[[ INPUT RECORDS open ]]
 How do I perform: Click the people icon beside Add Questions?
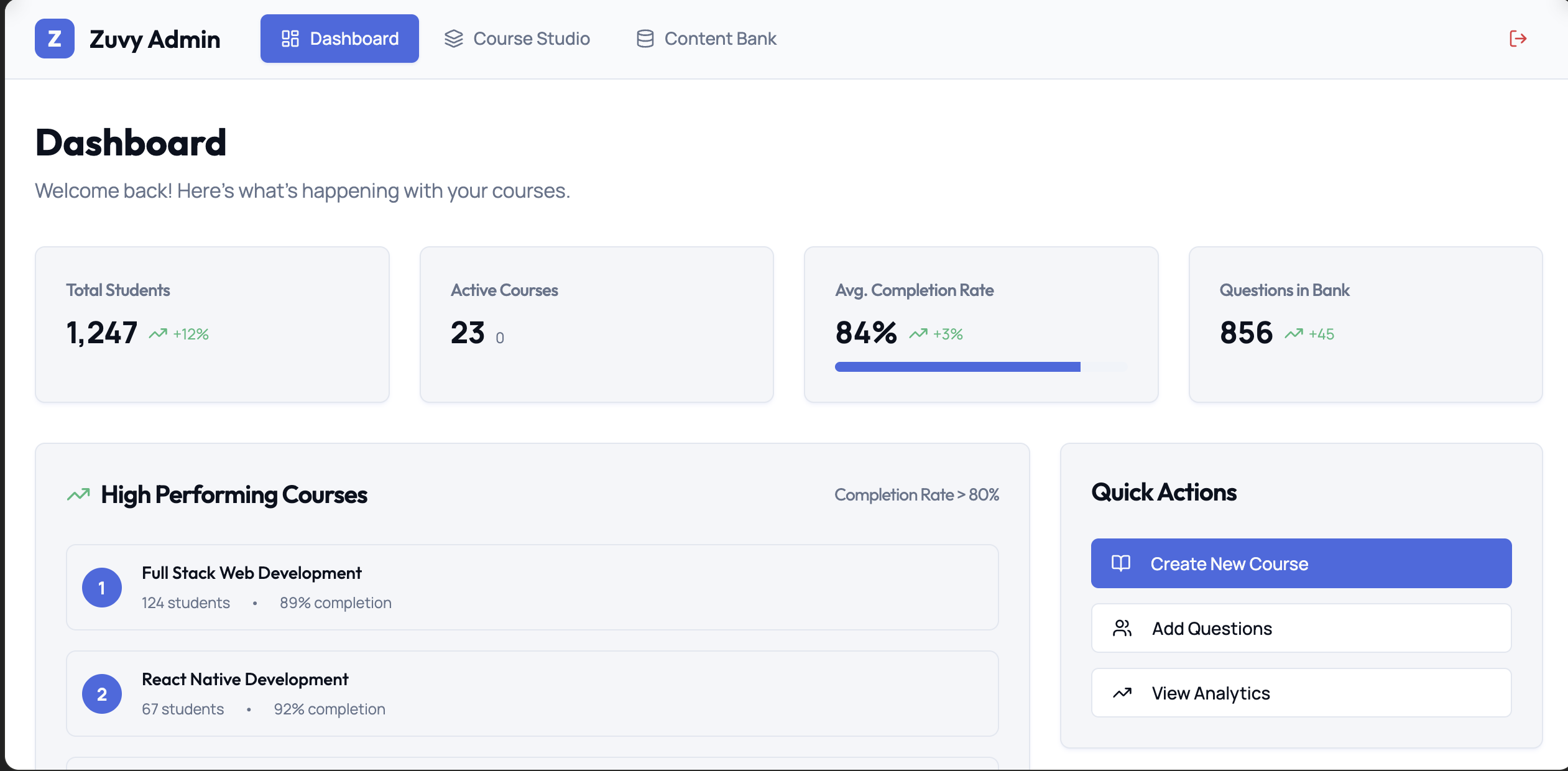[x=1122, y=628]
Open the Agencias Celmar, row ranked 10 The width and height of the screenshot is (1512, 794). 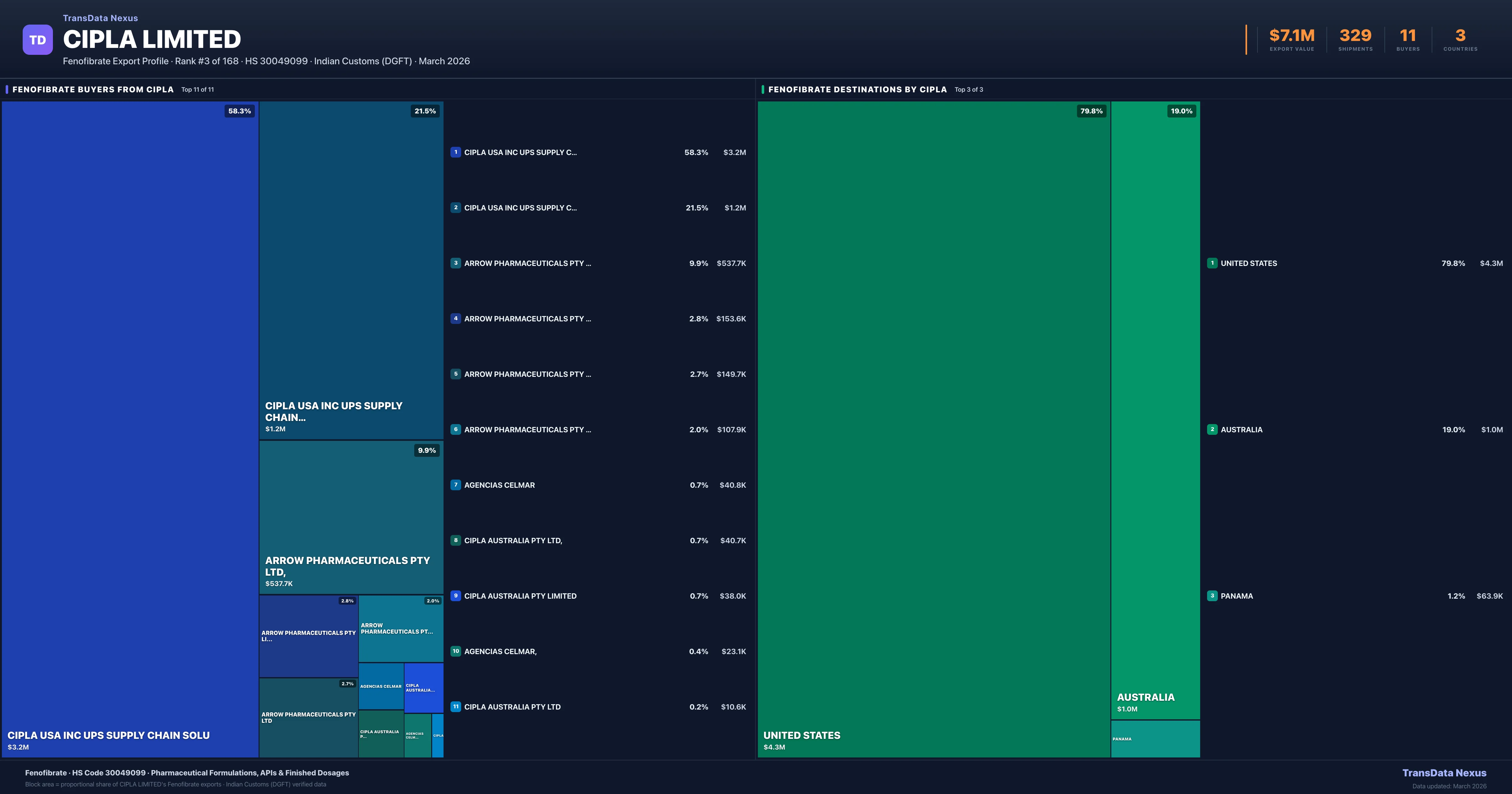coord(500,651)
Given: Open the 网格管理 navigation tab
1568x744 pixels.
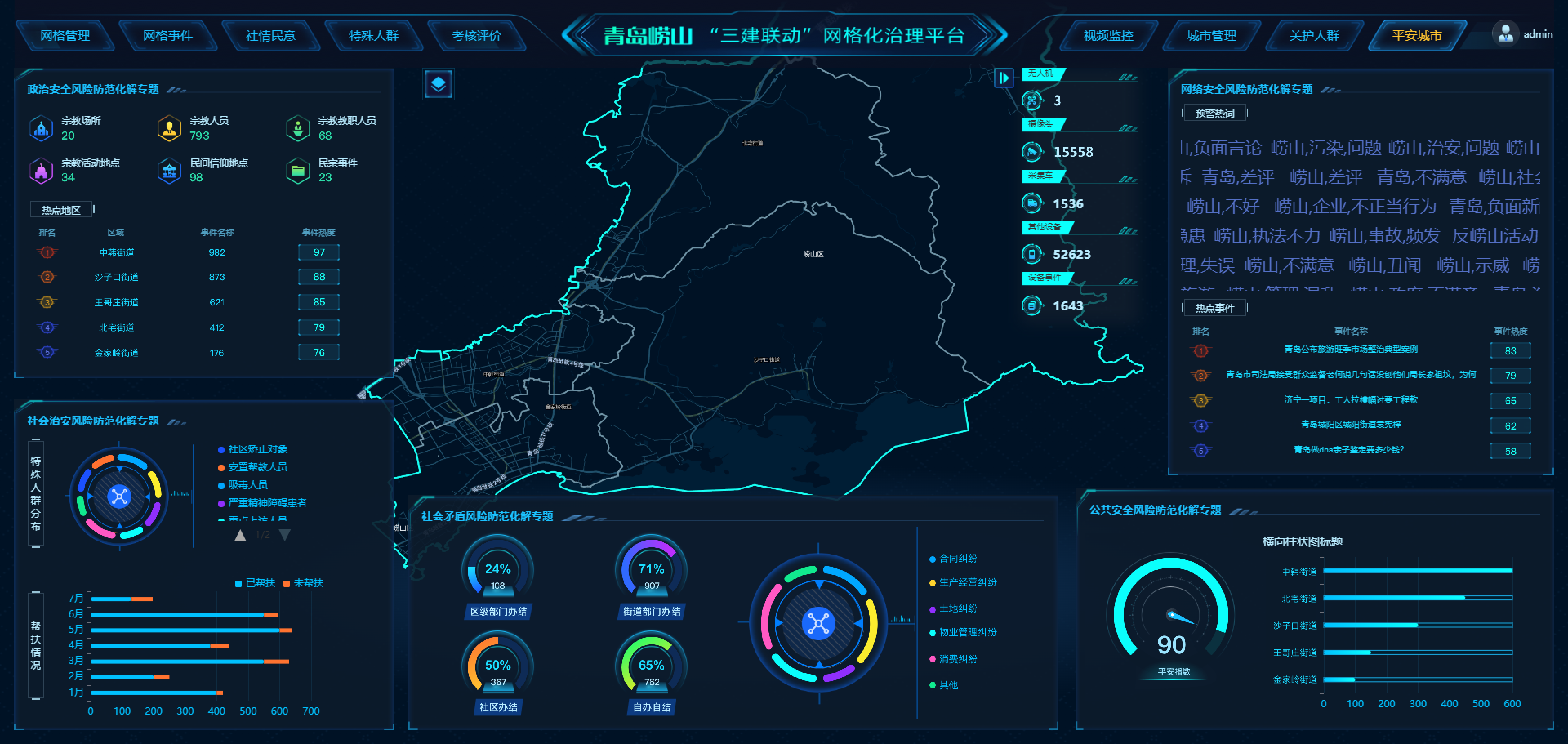Looking at the screenshot, I should 65,36.
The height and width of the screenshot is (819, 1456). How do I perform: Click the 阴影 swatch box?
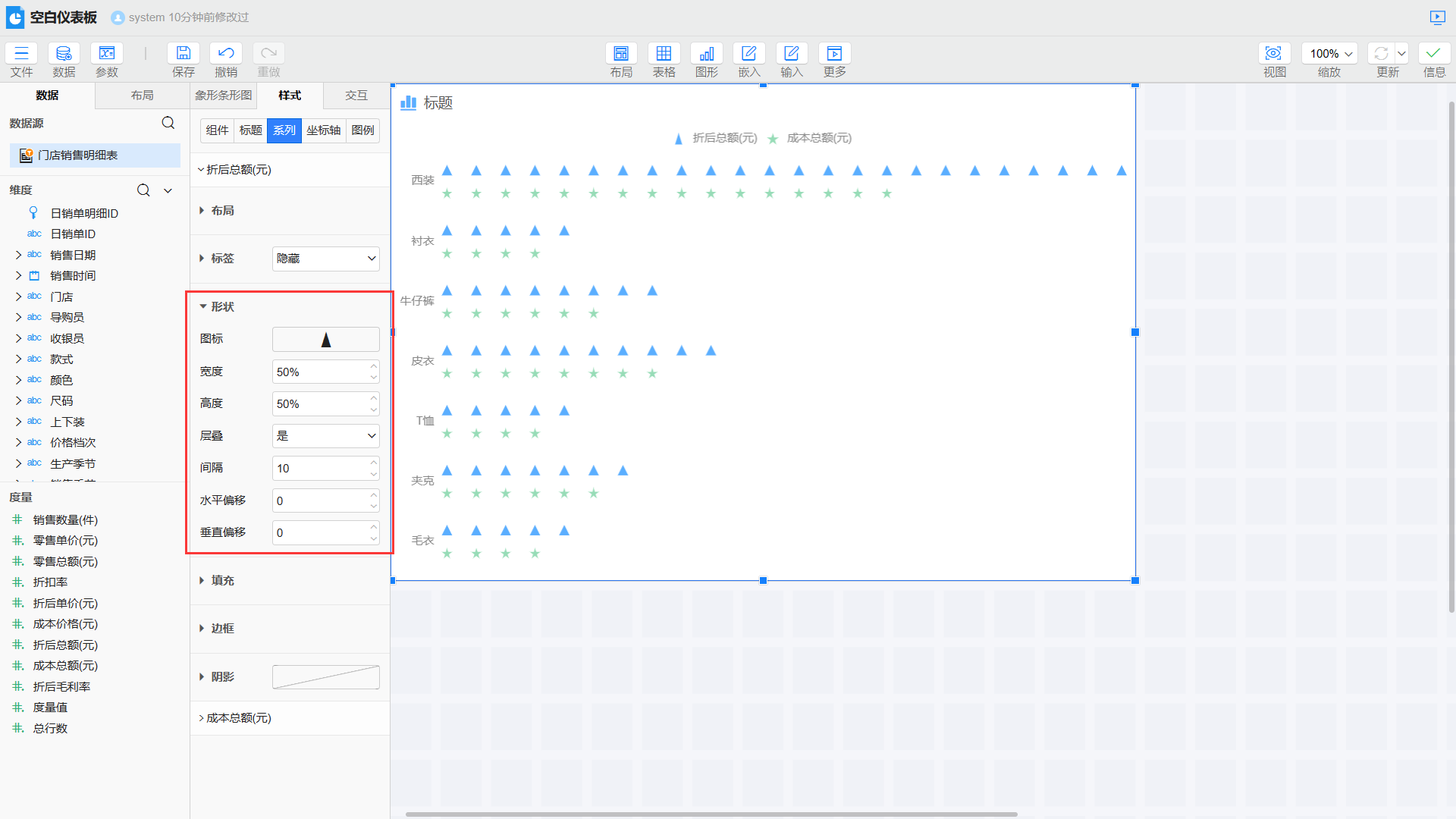coord(325,676)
[[ INPUT RECORDS closed ]]
DIRECTIONS:
Nothing but the lines from the one containing "Given: Open the 网格管理 navigation tab" through the last line of the material may appear in the answer, transcribed exactly and with no pictures.

TASK RESPONSE:
Given: Open the 网格管理 navigation tab
1568x744 pixels.
Looking at the screenshot, I should 65,36.
The height and width of the screenshot is (819, 1456). How do I perform: Click the 阴影 swatch box?
coord(325,676)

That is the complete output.